Material to process:
────────────────

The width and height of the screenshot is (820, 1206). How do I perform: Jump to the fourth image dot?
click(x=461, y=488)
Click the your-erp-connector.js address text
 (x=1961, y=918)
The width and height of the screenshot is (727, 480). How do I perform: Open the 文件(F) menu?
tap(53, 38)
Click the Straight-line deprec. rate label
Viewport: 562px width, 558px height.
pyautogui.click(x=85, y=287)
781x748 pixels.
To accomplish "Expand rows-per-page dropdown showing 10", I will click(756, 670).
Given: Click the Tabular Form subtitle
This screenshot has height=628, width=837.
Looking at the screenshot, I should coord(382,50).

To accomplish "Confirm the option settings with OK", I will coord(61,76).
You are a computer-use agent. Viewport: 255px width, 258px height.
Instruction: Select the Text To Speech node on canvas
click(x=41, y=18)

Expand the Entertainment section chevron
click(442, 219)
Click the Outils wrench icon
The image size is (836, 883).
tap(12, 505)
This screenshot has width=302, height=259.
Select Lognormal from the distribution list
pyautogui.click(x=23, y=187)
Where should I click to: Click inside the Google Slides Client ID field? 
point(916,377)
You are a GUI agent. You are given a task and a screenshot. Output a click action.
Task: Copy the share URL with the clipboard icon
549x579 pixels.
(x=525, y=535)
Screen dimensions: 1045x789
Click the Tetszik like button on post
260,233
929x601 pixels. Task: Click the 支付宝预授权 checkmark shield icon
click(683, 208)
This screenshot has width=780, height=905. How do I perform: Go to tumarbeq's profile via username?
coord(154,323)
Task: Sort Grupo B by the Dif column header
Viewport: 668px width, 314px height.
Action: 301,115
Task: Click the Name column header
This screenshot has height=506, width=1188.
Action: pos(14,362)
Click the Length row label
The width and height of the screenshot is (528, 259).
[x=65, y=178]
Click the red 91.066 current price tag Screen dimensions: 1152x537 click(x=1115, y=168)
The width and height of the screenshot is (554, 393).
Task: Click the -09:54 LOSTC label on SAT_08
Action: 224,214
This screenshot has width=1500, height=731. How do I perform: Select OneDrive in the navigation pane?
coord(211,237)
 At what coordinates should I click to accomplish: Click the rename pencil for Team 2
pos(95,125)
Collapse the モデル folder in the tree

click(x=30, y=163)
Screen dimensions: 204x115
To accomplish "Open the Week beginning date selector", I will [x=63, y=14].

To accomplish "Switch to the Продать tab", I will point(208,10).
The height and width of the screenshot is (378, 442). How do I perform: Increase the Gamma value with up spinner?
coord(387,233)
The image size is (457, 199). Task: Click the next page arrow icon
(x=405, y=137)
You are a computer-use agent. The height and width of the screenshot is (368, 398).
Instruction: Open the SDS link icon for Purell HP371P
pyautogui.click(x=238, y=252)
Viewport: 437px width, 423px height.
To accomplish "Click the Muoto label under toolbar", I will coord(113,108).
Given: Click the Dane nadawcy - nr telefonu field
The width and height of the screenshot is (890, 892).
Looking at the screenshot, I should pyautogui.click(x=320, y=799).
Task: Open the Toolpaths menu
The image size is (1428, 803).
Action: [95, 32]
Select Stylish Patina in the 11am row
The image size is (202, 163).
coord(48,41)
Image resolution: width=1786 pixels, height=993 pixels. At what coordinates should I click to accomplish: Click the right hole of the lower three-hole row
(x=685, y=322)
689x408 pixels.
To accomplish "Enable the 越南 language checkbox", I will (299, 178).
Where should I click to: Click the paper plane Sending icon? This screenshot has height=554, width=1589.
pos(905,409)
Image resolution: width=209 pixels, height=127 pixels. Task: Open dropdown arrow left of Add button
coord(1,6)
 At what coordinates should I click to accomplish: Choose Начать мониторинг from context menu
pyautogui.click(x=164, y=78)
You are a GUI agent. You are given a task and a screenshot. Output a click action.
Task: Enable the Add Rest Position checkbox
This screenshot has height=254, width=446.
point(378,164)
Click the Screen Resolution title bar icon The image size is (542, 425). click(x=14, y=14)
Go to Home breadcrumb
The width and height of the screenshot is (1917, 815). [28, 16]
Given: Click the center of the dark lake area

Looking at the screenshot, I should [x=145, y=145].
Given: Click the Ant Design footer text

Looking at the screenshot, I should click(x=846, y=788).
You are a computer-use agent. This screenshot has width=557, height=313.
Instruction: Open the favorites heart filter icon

────────────────

Task objective: Convert all of the data above into a Markdown table with columns named Row and Line. Number each non-blank line and leave out the blank ones.

Reply:
| Row | Line |
|---|---|
| 1 | The width and height of the screenshot is (820, 1206). How do I perform: Jump to the fourth image dot? |
| 2 | click(x=461, y=488) |
| 3 | Click the your-erp-connector.js address text |
| 4 |  (x=1961, y=918) |
| 5 | The width and height of the screenshot is (727, 480). How do I perform: Open the 文件(F) menu? |
| 6 | tap(53, 38) |
| 7 | Click the Straight-line deprec. rate label |
| 8 | Viewport: 562px width, 558px height. |
| 9 | pyautogui.click(x=85, y=287) |
| 10 | 781x748 pixels. |
| 11 | To accomplish "Expand rows-per-page dropdown showing 10", I will click(756, 670). |
| 12 | Given: Click the Tabular Form subtitle |
| 13 | This screenshot has height=628, width=837. |
| 14 | Looking at the screenshot, I should coord(382,50). |
| 15 | To accomplish "Confirm the option settings with OK", I will coord(61,76). |
| 16 | You are a computer-use agent. Viewport: 255px width, 258px height. |
| 17 | Instruction: Select the Text To Speech node on canvas |
| 18 | click(x=41, y=18) |
| 19 | Expand the Entertainment section chevron |
| 20 | click(442, 219) |
| 21 | Click the Outils wrench icon |
| 22 | The image size is (836, 883). |
| 23 | tap(12, 505) |
| 24 | This screenshot has width=302, height=259. |
| 25 | Select Lognormal from the distribution list |
| 26 | pyautogui.click(x=23, y=187) |
| 27 | Where should I click to: Click inside the Google Slides Client ID field?  |
| 28 | point(916,377) |
| 29 | You are a GUI agent. You are given a task and a screenshot. Output a click action. |
| 30 | Task: Copy the share URL with the clipboard icon |
| 31 | 549x579 pixels. |
| 32 | (x=525, y=535) |
| 33 | Screen dimensions: 1045x789 |
| 34 | Click the Tetszik like button on post |
| 35 | 260,233 |
| 36 | 929x601 pixels. Task: Click the 支付宝预授权 checkmark shield icon |
| 37 | click(683, 208) |
| 38 | This screenshot has width=780, height=905. How do I perform: Go to tumarbeq's profile via username? |
| 39 | coord(154,323) |
| 40 | Task: Sort Grupo B by the Dif column header |
| 41 | Viewport: 668px width, 314px height. |
| 42 | Action: 301,115 |
| 43 | Task: Click the Name column header |
| 44 | This screenshot has height=506, width=1188. |
| 45 | Action: pos(14,362) |
| 46 | Click the Length row label |
| 47 | The width and height of the screenshot is (528, 259). |
| 48 | [x=65, y=178] |
| 49 | Click the red 91.066 current price tag Screen dimensions: 1152x537 click(x=1115, y=168) |
| 50 | The width and height of the screenshot is (554, 393). |
| 51 | Task: Click the -09:54 LOSTC label on SAT_08 |
| 52 | Action: 224,214 |
| 53 | This screenshot has width=1500, height=731. How do I perform: Select OneDrive in the navigation pane? |
| 54 | coord(211,237) |
| 55 |  At what coordinates should I click to accomplish: Click the rename pencil for Team 2 |
| 56 | pos(95,125) |
| 57 | Collapse the モデル folder in the tree |
| 58 | click(x=30, y=163) |
| 59 | Screen dimensions: 204x115 |
| 60 | To accomplish "Open the Week beginning date selector", I will [x=63, y=14]. |
| 61 | To accomplish "Switch to the Продать tab", I will point(208,10). |
| 62 | The height and width of the screenshot is (378, 442). How do I perform: Increase the Gamma value with up spinner? |
| 63 | coord(387,233) |
| 64 | The image size is (457, 199). Task: Click the next page arrow icon |
| 65 | (x=405, y=137) |
| 66 | You are a computer-use agent. The height and width of the screenshot is (368, 398). |
| 67 | Instruction: Open the SDS link icon for Purell HP371P |
| 68 | pyautogui.click(x=238, y=252) |
| 69 | Viewport: 437px width, 423px height. |
| 70 | To accomplish "Click the Muoto label under toolbar", I will coord(113,108). |
| 71 | Given: Click the Dane nadawcy - nr telefonu field |
| 72 | The width and height of the screenshot is (890, 892). |
| 73 | Looking at the screenshot, I should pyautogui.click(x=320, y=799). |
| 74 | Task: Open the Toolpaths menu |
| 75 | The image size is (1428, 803). |
| 76 | Action: [95, 32] |
| 77 | Select Stylish Patina in the 11am row |
| 78 | The image size is (202, 163). |
| 79 | coord(48,41) |
| 80 | Image resolution: width=1786 pixels, height=993 pixels. At what coordinates should I click to accomplish: Click the right hole of the lower three-hole row |
| 81 | (x=685, y=322) |
| 82 | 689x408 pixels. |
| 83 | To accomplish "Enable the 越南 language checkbox", I will (299, 178). |
| 84 | Where should I click to: Click the paper plane Sending icon? This screenshot has height=554, width=1589. |
| 85 | pos(905,409) |
| 86 | Image resolution: width=209 pixels, height=127 pixels. Task: Open dropdown arrow left of Add button |
| 87 | coord(1,6) |
| 88 |  At what coordinates should I click to accomplish: Choose Начать мониторинг from context menu |
| 89 | pyautogui.click(x=164, y=78) |
| 90 | You are a GUI agent. You are given a task and a screenshot. Output a click action. |
| 91 | Task: Enable the Add Rest Position checkbox |
| 92 | This screenshot has height=254, width=446. |
| 93 | point(378,164) |
| 94 | Click the Screen Resolution title bar icon The image size is (542, 425). click(x=14, y=14) |
| 95 | Go to Home breadcrumb |
| 96 | The width and height of the screenshot is (1917, 815). [28, 16] |
| 97 | Given: Click the center of the dark lake area |
| 98 | Looking at the screenshot, I should [x=145, y=145]. |
| 99 | Given: Click the Ant Design footer text |
| 100 | Looking at the screenshot, I should click(x=846, y=788). |
| 101 | You are a computer-use agent. This screenshot has width=557, height=313. |
| 102 | Instruction: Open the favorites heart filter icon |